Chicago Rockford International Airport
AAR Corp. Maintenance and Repair Operation Hangar Facility
You can’t punch vents in a membrane roof, so where do you get the foam system air?
High-expansion foam fire suppression systems are regularly chosen for chemical manufacturing, flammable liquid storage, and industrial applications. Choosing such a system for a new pair of membrane-roofed maintenance hangars sized for the world’s largest passenger airliner reached an impasse that AEI resolved working with the system’s manufacturer.
With each hangar scaled for the Airbus A380, measuring 300 feet long and 300 feet wide, a membrane-covered rigid-steel structure made good economic sense. Housing fueled aircraft called for protection via high-expansion foam, discharged from the ceiling. However, foam generators require outside air to combine with water and foam concentrate, and venting the generators to the outside would create weaknesses in the membrane room.

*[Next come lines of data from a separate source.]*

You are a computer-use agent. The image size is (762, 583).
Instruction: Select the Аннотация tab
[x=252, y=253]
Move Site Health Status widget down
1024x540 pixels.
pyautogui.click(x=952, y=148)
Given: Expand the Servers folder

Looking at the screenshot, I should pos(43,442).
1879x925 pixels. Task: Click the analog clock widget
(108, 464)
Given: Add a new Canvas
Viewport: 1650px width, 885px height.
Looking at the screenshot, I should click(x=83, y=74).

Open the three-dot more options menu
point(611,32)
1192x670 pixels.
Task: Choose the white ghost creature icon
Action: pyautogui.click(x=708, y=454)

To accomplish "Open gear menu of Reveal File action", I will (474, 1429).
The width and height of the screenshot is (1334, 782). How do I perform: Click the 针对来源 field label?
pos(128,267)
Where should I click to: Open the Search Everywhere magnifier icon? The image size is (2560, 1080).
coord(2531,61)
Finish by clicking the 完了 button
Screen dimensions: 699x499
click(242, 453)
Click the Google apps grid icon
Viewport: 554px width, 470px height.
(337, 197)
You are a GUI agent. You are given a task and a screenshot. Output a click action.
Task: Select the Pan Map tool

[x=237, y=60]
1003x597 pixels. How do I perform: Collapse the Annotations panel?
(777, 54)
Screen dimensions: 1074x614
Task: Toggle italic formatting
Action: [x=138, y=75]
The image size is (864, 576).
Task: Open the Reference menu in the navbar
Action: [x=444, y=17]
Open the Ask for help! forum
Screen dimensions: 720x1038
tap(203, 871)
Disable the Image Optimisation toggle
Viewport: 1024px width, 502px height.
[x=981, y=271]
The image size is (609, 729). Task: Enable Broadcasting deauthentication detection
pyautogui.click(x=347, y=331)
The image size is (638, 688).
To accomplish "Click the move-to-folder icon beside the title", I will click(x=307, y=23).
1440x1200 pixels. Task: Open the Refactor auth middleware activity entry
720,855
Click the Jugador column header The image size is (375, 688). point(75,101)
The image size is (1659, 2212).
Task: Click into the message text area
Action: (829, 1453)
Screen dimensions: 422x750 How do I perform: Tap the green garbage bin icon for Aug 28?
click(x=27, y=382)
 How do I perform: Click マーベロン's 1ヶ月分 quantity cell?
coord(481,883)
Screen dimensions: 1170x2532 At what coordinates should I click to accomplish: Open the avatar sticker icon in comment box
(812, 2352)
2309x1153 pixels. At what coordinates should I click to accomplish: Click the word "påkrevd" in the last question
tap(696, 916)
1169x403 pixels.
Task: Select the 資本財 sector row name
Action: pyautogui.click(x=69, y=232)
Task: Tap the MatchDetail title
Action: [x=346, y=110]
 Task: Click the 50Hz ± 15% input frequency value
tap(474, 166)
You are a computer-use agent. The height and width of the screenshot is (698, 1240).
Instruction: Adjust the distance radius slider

AEI looked to supply air from inside the hangar. Working with the system manufacturer to secure full-scale fire testing results documented a 20% reduction in foam produced with indoor air, due to the presence of products of combustion. The final design determined the increase in foam concentrate necessary to compensate for the reduction, thus gaining fire department approval.
The system uses infrared flame detectors and provides abort measures to avoid costly false activation. A trench drainage system provided to restrict the spread of spilled fuel incorporates an underground containment tank to hold foam system discharge, due to the amount of phosphorous present in foam concentrate.